I used to admire these people. I used to ask what was wrong with me and my faith that I couldn’t simply trust in God’s will for my life. Instead, I have always been the one questioning God. I have been the one doubting His “will.” I have been the one screaming and angry at Him when both of my parents passed at such a young age. I have been the one ready to walk away from God altogether as I have watched the world groan and suffer through horrific things over and over again. Why can’t I simply say “but whatever is God’s will?”

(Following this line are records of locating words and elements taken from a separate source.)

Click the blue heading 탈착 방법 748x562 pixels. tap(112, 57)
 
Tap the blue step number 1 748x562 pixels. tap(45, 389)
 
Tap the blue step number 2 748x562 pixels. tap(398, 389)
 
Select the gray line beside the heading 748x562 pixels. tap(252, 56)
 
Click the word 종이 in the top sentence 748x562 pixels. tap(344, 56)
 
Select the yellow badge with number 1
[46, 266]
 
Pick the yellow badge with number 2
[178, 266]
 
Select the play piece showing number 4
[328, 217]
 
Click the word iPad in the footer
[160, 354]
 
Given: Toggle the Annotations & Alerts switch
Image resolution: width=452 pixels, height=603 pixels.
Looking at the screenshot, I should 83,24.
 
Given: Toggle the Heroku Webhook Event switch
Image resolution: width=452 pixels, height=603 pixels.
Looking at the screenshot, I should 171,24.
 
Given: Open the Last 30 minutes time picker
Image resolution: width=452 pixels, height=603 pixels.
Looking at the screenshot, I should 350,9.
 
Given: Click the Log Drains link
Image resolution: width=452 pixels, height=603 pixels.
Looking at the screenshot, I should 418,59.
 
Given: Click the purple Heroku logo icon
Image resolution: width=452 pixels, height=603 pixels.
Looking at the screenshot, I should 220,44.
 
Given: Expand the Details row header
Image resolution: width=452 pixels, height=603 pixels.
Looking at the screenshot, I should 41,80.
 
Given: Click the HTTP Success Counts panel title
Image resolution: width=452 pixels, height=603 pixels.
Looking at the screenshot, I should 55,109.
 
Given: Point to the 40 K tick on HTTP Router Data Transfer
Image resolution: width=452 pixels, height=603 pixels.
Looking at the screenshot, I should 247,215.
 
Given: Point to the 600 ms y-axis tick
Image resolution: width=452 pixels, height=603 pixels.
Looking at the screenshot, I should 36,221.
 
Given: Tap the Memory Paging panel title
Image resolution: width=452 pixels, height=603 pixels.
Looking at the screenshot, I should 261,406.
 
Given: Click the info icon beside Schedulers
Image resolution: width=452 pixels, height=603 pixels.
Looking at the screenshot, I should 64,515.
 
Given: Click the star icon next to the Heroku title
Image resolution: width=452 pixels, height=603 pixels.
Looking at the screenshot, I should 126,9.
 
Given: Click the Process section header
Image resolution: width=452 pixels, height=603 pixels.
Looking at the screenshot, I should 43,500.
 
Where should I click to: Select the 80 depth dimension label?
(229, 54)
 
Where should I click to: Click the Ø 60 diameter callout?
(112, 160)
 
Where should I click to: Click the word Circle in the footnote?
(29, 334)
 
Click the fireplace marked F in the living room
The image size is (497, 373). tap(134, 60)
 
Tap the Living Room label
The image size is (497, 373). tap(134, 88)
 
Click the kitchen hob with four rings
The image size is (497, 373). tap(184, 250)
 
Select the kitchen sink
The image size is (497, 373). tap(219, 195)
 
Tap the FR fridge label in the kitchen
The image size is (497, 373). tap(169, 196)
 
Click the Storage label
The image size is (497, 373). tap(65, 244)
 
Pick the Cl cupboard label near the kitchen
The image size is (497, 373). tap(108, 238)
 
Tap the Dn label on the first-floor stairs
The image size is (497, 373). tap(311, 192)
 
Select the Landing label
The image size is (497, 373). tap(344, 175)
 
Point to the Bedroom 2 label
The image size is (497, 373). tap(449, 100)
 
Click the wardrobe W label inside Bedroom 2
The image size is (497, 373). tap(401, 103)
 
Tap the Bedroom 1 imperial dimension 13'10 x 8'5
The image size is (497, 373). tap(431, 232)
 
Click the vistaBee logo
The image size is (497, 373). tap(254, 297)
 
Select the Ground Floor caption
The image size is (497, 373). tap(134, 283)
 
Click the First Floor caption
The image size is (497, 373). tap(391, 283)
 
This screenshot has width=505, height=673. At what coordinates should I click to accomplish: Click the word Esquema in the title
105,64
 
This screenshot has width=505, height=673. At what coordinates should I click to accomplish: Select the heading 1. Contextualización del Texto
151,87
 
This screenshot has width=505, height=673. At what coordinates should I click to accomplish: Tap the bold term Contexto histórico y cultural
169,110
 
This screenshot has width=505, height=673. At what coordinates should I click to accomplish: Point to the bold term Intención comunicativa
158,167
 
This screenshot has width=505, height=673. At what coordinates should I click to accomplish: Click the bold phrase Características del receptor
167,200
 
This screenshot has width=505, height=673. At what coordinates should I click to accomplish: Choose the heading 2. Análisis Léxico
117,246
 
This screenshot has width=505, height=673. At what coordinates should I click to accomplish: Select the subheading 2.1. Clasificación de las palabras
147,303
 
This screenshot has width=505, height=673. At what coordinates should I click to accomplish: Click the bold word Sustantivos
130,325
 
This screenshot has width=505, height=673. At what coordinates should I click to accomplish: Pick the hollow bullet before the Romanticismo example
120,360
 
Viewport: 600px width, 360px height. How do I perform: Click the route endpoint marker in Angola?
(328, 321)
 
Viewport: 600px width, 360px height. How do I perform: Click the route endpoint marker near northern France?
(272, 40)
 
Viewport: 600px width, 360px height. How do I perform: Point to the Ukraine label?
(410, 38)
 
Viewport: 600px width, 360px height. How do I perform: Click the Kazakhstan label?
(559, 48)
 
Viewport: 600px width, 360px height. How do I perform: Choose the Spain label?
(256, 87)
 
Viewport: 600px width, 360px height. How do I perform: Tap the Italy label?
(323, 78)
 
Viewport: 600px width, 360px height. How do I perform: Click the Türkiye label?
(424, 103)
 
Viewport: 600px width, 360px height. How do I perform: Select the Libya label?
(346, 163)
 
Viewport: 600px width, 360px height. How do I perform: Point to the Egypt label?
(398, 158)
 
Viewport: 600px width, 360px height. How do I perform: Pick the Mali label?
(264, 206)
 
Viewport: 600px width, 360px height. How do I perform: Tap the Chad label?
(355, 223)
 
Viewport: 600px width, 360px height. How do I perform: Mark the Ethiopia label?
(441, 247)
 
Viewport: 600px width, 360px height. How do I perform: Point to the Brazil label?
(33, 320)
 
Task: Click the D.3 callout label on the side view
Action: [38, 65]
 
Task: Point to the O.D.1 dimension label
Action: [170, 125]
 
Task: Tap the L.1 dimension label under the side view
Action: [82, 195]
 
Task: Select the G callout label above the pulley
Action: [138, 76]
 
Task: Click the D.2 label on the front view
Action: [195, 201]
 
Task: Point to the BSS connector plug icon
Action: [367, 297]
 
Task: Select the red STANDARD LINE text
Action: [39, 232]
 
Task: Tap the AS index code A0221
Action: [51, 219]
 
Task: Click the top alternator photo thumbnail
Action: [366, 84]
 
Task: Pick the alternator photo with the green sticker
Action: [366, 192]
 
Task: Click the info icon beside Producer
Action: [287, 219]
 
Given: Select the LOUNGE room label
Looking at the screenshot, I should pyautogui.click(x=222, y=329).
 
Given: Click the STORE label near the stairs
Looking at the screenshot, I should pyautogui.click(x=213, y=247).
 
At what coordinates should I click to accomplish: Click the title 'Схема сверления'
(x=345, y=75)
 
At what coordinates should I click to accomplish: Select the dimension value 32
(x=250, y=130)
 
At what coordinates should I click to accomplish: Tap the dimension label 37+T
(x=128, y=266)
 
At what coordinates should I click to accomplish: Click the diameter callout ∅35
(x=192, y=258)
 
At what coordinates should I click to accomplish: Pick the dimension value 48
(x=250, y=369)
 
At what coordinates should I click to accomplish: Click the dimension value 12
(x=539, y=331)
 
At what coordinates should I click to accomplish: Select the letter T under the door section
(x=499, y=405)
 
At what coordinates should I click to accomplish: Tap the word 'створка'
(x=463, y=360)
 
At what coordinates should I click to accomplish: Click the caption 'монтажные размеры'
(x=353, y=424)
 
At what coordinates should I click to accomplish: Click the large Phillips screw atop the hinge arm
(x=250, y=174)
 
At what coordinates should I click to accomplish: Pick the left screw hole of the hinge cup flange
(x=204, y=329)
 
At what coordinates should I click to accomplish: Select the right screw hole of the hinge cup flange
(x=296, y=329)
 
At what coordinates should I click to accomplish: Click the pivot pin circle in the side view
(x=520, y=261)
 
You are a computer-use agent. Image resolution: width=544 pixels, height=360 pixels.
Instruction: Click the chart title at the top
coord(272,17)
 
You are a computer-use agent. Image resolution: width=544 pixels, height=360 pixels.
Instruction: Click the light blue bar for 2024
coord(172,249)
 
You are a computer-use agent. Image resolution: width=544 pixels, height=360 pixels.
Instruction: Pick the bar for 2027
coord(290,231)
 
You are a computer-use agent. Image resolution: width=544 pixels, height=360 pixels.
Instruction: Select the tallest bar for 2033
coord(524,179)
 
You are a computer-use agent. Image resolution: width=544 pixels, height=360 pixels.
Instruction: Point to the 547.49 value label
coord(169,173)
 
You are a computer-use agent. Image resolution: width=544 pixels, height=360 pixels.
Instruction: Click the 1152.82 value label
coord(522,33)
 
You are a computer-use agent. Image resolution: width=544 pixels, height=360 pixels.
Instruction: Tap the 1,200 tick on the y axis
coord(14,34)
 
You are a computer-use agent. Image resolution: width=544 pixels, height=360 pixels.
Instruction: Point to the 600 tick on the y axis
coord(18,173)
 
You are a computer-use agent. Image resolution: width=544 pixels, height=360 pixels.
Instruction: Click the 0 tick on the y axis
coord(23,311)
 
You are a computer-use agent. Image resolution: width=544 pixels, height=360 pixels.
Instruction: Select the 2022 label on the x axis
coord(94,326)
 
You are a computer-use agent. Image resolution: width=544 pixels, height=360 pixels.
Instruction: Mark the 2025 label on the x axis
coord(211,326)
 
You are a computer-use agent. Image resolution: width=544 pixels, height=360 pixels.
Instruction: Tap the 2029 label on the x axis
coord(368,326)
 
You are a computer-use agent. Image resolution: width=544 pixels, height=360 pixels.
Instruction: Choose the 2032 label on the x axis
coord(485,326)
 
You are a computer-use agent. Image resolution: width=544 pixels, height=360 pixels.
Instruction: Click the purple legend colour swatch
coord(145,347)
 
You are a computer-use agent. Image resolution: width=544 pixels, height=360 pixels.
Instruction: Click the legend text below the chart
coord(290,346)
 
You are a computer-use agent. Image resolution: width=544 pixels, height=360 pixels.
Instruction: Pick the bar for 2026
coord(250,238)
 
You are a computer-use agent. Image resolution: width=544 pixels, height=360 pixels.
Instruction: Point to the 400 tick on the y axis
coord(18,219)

These people aren’t wrong in saying these statements, as long as they aren’t using it to hide what they are really feeling. It felt like they quickly bypassed the hard parts to make sure I knew they trusted God’s will. We all have ways to avoid what is hurting us, and I believe Christians are sometimes afraid to really struggle through their pain with God. It is scary! We are afraid if we come before God with our true feelings with no filter we might be admitting we don’t trust Him. What if He doesn’t love us anymore? What if I am not really a believer? This is exactly how I felt after I lost my mom, and often other Christians made me feel this way too. With a deep sigh, I will even admit I have cussed out God a few times. I have told Him I am done. I have wrestled with Him over and over again about the pain in this life. This is a terrifying place to be, but sometimes that is exactly the place we need to be.
We cannot deny that throughout the Bible people wrestled and struggled with God. Have you ever read the book of Psalms or Job?! These people cried out to God. They demanded answers from Him. They were raw and honest about how they felt. Even Jesus, as he was dying on the cross, asked, “My God, My God, why have you forsaken me?” (Matthew 27:46). God didn’t abandon them after they did this. No, He showed up even in stronger ways, and they grew from it. When we can articulate our grief and pain we are speaking truth and exhibiting healthy grief. If we miss this in our faith, we will take the messy, humanness out of it. We can’t truly have a close relationship with God unless we are first honest with Him. God can handle all of your emotions, even anger and sadness. He invites you to bring that to him.
My Christian faith has been the most comforting thing through my grief and pain, but also has caused some of the most lonely and confusing times during it as well. It seems that the Christian church and culture are afraid of pain. We may preach a sermon around pain here or there, but there is no real room for questions, doubting, anger, and down right struggle. It seems like you either have complete faith or you don’t have faith at all, and there is no “in between.” I have lived often in the between stage, even as I pursed education and a career in ministry, and I can tell you it is there that God truly grows you. I can tell you I am still often in the “in between,” but it is there that I feel like I have a real and honest relationship with God. Maybe it is in this area that real faith is being born. Maybe we should be slower to respond “Your will be done” in pain, and quicker to ask, “Why have you forsaken me?” Maybe that is exactly God’s will.